BLOCO DE TEXTO:
━━━━━━━━━━━━━━━━

O presidente da Agência Nacional de Águas (ANA), Vicente Andreu, afirmou que a proposta do governador paulista Geraldo Alckmin (PSDB) de transposição do rio Paraíba do Sul é tecnicamente viável. A afirmação foi feita durante a CPI da Sabesp, na manhã dessa quarta-feira (5).
 
Alckmin quer interligar as represas Jaguari, da bacia do rio Paraíba do Sul, e Atibainha, no sistema Cantareira. A proposta é polêmica porque o Paraíba do Sul é uma fonte de abastecimento do estado do Rio de Janeiro, que é contra o aumento da retirada de água por São Paulo.
 
“Acreditamos que é perfeitamente possível conciliar esses interesses”, disse Andreu. Ele afirmou, no entanto, que as negociações sobre o assunto têm avançado. “A gestão atual do rio Paraíba do Sul é fruto de acordos estabelecidos que precisam ser respeitados até que possam ser mudados e aceitos pelos Estados. Esse é um processo delicado de convencimento”, disse.

━━━━━━━━━━━━━━━━

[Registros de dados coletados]
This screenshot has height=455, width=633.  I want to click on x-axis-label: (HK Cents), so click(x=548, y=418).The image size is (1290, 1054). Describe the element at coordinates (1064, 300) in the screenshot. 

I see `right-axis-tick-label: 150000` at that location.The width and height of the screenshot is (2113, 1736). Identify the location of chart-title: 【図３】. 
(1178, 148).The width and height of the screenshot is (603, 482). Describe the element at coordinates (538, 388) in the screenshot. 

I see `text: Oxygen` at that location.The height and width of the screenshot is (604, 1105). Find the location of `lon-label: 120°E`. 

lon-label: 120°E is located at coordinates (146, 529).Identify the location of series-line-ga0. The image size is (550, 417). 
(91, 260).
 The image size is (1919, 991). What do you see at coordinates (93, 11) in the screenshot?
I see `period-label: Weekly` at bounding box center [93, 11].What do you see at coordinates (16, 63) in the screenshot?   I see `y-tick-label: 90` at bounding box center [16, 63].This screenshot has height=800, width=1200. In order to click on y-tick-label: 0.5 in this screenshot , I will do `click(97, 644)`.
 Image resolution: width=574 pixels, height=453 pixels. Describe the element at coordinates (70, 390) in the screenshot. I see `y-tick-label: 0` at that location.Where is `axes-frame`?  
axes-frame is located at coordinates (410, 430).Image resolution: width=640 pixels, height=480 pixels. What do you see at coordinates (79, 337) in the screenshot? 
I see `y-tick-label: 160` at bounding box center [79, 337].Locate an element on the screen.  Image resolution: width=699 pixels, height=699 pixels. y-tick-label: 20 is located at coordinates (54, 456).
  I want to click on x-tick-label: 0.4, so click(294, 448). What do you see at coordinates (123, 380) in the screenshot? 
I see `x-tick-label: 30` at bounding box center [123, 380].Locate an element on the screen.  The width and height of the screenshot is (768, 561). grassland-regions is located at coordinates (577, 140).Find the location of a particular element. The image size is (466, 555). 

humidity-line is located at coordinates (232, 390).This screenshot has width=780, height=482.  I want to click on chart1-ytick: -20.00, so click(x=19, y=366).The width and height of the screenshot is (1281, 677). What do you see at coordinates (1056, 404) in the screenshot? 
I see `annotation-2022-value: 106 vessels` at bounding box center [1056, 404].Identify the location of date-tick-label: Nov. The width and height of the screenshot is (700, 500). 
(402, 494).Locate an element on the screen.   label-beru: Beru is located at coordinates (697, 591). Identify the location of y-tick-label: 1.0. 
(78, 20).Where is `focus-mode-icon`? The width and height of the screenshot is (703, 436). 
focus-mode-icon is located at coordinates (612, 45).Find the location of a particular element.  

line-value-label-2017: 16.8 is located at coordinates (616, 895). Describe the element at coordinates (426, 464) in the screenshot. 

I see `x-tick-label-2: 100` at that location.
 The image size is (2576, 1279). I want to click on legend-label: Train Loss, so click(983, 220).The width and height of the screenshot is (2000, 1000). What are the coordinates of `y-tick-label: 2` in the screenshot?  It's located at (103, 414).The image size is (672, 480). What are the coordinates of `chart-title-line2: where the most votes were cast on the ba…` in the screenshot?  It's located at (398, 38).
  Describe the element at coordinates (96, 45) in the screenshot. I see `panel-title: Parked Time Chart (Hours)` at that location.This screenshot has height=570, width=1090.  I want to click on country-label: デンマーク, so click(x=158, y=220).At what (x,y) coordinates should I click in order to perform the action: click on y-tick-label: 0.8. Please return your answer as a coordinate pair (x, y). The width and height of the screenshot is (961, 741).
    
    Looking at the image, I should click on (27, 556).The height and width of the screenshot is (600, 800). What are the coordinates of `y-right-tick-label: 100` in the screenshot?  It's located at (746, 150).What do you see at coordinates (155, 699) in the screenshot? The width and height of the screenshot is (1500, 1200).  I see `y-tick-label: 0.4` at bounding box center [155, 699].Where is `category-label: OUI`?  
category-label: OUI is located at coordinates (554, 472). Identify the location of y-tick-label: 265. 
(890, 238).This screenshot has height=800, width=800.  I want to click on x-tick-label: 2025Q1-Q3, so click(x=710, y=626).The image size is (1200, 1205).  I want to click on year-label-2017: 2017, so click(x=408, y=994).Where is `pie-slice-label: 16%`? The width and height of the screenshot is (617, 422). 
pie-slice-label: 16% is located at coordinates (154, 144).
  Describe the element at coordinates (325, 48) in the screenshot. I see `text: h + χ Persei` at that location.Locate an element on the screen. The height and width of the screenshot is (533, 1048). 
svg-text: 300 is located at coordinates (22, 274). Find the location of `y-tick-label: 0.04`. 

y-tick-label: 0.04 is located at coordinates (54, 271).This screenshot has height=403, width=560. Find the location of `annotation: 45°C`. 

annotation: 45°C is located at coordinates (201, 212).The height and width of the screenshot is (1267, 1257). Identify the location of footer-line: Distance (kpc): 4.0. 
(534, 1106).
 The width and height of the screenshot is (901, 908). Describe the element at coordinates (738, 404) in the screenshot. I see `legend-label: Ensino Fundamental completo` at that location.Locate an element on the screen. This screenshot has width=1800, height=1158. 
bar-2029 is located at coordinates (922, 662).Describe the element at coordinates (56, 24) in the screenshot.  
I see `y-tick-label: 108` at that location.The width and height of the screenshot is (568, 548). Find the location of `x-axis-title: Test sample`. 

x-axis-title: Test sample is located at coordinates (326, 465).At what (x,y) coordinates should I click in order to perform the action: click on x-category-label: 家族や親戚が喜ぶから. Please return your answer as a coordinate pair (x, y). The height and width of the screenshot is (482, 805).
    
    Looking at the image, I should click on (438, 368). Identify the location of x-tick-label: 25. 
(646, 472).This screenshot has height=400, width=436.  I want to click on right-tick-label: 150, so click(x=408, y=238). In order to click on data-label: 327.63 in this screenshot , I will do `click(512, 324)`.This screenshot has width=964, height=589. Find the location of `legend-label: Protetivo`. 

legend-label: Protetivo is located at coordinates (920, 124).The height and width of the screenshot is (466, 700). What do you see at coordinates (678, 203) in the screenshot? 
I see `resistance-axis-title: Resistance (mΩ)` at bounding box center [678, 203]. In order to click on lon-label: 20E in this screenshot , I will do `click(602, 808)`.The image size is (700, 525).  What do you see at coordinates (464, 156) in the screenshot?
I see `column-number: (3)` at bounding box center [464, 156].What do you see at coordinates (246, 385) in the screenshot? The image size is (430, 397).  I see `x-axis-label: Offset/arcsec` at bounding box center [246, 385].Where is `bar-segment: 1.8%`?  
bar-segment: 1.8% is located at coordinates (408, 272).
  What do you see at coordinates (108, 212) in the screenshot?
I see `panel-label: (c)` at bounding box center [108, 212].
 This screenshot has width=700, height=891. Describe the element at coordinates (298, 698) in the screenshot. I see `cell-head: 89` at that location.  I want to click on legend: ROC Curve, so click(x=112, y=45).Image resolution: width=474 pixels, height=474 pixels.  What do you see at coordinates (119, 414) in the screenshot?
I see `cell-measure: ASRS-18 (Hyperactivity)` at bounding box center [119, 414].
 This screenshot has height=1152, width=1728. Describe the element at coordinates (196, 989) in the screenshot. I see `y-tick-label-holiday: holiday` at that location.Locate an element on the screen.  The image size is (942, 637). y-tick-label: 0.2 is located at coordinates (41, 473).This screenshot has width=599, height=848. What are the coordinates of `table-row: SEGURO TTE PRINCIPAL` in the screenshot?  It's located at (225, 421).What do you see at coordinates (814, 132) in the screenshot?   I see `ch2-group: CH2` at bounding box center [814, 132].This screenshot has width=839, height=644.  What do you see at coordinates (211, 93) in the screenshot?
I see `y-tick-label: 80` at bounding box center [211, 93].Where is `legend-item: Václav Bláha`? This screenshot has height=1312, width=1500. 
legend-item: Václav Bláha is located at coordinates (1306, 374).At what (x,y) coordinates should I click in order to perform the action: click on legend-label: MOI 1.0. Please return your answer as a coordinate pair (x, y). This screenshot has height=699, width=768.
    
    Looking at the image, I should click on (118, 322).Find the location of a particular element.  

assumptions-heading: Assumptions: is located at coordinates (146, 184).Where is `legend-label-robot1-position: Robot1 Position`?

━━━━━━━━━━━━━━━━

PROBLEMAS E TAREFAS:
1) Transcreva o trecho do texto sobre a transposição do rio Paraíba do Sul que se inicia com as palavras que contêm "Alckmin quer interligar" e se encerra com "por São Paulo.".
2) Escreva a continuação do texto sobre a transposição do rio Paraíba do Sul, começando logo após a última frase apresentada.

RESPOSTAS ÀS TAREFAS:
1)
Alckmin quer interligar as represas Jaguari, da bacia do rio Paraíba do Sul, e Atibainha, no sistema Cantareira. A proposta é polêmica porque o Paraíba do Sul é uma fonte de abastecimento do estado do Rio de Janeiro, que é contra o aumento da retirada de água por São Paulo.

2)
Ele afirma que a transferência de água deveria assegurar a “segurança hídrica” para a Grande São Paulo e a região do Vale do Paraíba. Andreu adotou um tom mais conciliador do que antes das eleições e chegou a se desculpar pela frase publicada pelo jornal “Folha de São Paulo”, em que disse que seria mais fácil o “Palmeiras chegar em primeiro no campeonato” que o plano para utilização da segunda cota do volume morto desse certo.
 
Ele afirmou também concordar com a visão de promotores estaduais e federais que querem que o sistema Cantareira chegue com pelo menos 10% de sua capacidade em abril do ano que vem. Para isso, seria necessário recuperar todo o volume morto e depois mais 10 pontos percentuais.
 
Imposto
 
O governador do Rio de Janeiro, Luiz Fernando Pezão (PMDB), afirmou nessa quarta-feira (5) que deverá acatar a decisão da ANA sobre uma possível transposição de água da bacia do rio Paraíba do Sul para as represas de Jaguari, no sistema Cantareira. “Se os técnicos chegaram a essa conclusão, eu só tenho a acatar. Claro que não vou deixar nunca o Estado do Rio de Janeiro ser prejudicado”, afirmou Pezão ao sair de uma reunião com a presidente Dilma Rousseff no Palácio do Planalto.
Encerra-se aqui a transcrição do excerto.